Der Bundesgerichtshof hatte das Urteil nicht veröffentlicht. Der Rechtsstreitpartner Versicherungsgesellschaft hatte offensichtlich ein Interesse an der Nichtveröffentlichung. Umso besser, dass Dr. Johannes Fiala und der Versicherungsmathematiker Schramm das Wichtigste dazu aufgeschrieben haben. Hier zu Ihrer Information:

Pressemeldung Dr. Johannes Fiala / Dipl.-Math. Peter A. Schramm
München im November 2009

11,35 % Effektivzins wegen Ratenzahlungszuschlägen für Versicherungsverträge*

– Aktuelles BGH-Urteil: Versicherungskunden steht Milliarden-Rückzahlung zu –

Ein aktuelles Urteil des Bundesgerichtshofes (BGH) vom 29.07.2009 (Az. I ZR 22/07) bestätigt, dass die seit den 80er-Jahren geltende Pflicht zur Angabe von Effektivzinsen auch bei der ratenweisen Zahlung von Versicherungsprämien mit Ratenzuschlägen gilt. Die Regel bei Versicherungsprämien ist die Fälligkeit einer Jahresprämie zum Versicherungsbeginn – diese kann dann z. B. in monatlichen Rate inklusive eines Ratenzuschlags bezahlt werden.

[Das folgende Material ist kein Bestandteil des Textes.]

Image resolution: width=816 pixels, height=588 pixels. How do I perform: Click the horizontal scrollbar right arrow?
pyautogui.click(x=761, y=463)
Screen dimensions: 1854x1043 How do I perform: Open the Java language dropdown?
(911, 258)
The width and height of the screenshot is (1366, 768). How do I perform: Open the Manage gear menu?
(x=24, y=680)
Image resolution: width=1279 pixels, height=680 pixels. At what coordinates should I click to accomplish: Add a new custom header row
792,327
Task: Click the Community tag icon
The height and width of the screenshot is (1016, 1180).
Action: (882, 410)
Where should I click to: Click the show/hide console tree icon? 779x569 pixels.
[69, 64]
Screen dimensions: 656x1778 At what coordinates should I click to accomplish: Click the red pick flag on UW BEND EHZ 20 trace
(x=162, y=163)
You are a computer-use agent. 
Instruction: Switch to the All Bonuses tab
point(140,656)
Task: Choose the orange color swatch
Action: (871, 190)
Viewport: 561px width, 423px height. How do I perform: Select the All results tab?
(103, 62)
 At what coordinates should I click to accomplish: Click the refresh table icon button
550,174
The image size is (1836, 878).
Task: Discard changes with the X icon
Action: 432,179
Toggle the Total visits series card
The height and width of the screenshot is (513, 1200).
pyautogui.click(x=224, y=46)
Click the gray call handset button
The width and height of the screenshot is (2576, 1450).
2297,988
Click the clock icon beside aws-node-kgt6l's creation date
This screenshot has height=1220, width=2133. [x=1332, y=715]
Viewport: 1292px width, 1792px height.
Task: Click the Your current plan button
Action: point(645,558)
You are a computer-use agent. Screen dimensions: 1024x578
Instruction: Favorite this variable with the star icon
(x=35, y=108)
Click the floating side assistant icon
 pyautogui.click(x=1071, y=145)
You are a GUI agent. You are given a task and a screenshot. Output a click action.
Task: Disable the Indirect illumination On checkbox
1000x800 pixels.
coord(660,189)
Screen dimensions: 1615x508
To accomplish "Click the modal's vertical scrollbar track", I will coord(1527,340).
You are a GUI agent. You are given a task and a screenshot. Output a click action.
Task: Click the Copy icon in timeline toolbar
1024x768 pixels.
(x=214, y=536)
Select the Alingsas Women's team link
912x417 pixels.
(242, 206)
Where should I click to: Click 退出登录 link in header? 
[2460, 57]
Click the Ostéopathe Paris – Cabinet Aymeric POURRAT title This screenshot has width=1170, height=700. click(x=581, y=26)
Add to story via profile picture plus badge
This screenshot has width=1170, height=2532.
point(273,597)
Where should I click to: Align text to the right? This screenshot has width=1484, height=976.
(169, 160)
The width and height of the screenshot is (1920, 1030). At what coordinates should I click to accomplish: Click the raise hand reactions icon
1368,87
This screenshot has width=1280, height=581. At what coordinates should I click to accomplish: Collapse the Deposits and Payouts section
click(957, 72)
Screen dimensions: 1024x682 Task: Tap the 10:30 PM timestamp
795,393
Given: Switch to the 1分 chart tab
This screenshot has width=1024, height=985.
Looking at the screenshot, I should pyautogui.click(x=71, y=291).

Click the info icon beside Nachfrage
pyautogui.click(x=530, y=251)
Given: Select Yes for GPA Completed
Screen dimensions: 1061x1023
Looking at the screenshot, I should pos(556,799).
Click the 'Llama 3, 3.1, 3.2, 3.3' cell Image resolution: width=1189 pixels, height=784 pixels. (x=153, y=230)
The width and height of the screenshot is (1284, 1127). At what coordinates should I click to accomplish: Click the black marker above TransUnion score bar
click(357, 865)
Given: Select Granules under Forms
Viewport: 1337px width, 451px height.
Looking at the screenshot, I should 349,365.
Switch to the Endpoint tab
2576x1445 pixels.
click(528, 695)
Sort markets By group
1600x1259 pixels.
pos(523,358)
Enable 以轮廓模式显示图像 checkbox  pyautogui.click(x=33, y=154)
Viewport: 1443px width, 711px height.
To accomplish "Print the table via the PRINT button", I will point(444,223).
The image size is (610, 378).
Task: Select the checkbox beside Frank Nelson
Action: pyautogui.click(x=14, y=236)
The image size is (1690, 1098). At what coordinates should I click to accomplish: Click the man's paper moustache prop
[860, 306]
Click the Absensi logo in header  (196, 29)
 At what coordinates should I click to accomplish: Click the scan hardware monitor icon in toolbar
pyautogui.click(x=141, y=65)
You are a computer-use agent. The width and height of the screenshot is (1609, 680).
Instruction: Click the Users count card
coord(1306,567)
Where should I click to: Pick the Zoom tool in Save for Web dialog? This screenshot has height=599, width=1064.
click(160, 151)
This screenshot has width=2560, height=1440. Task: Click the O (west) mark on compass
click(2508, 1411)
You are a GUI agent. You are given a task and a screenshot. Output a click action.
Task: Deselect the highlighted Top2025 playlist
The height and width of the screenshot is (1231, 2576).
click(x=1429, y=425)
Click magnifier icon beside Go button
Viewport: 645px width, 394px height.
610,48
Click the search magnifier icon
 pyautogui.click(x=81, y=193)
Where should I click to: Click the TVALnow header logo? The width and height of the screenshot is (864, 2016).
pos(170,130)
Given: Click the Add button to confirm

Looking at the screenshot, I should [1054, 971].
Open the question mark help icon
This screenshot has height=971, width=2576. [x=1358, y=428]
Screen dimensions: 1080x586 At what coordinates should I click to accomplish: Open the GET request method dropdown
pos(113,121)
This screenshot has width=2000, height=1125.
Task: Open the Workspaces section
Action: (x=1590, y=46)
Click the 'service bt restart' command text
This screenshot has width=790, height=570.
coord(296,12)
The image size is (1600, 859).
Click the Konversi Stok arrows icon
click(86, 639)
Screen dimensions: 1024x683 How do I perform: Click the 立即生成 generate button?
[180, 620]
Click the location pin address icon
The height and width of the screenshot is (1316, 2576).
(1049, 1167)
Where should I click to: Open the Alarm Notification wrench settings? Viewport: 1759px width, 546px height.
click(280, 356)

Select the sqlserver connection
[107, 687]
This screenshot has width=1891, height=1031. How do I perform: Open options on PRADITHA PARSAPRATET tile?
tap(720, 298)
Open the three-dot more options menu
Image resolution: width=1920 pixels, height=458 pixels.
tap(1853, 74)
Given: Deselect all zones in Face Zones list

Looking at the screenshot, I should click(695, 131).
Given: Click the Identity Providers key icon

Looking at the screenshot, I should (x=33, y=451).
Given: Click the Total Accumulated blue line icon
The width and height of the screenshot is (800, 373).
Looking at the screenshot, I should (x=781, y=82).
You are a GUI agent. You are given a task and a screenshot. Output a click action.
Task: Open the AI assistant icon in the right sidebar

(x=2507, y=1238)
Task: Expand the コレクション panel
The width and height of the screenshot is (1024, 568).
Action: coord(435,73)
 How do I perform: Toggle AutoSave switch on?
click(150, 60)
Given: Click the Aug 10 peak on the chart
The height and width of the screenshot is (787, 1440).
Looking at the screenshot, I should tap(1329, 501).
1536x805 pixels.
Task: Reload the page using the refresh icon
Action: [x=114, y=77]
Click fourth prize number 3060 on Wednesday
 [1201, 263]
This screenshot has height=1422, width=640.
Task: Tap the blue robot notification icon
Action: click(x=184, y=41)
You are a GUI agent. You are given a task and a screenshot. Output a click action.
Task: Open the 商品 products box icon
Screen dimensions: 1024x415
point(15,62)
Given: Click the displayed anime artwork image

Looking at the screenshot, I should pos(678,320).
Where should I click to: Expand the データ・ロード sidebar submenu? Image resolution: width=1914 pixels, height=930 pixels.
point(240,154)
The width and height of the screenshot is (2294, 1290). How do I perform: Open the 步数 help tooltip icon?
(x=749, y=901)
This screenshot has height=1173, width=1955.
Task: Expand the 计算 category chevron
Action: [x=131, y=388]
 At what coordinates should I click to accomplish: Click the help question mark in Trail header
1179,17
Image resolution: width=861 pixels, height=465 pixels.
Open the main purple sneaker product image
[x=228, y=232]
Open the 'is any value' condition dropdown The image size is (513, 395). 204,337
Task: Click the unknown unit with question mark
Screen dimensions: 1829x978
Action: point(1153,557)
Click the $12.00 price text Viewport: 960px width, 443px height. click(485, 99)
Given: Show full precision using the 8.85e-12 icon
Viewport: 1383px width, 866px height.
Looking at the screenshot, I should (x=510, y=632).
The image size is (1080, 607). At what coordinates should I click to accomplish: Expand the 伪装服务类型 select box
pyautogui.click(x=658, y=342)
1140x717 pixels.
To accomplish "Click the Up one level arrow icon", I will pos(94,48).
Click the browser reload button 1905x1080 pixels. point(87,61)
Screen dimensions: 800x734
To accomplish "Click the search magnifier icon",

BGH-Urteil über Effektivzinsangabe bei Ratenzuschlägen

In allen Versicherungszweigen können derartige Ratenzuschläge vorkommen. Wenn der Versicherer 2% Ratenzuschlag berechnet entspricht dies bei halbjährlicher Zahlung in etwa einem Effektivzins i.H.v. 8,33%. Und 5 % Ratenzuschlag bei Monatsraten sind sogar 11,35 % Effektivzins. Ein gutes Geschäft für den Versicherer. Für den Kunden kann es Zinswucher sein, denn wenn die Voraussetzungen nach dem früheren Verbraucherkreditgesetz bzw. heutigen §§ 499, 502 BGB nicht vorliegen, darf nur der gesetzliche Zins von 4% verlangt werden – aber beispielsweise kein Zinseszins.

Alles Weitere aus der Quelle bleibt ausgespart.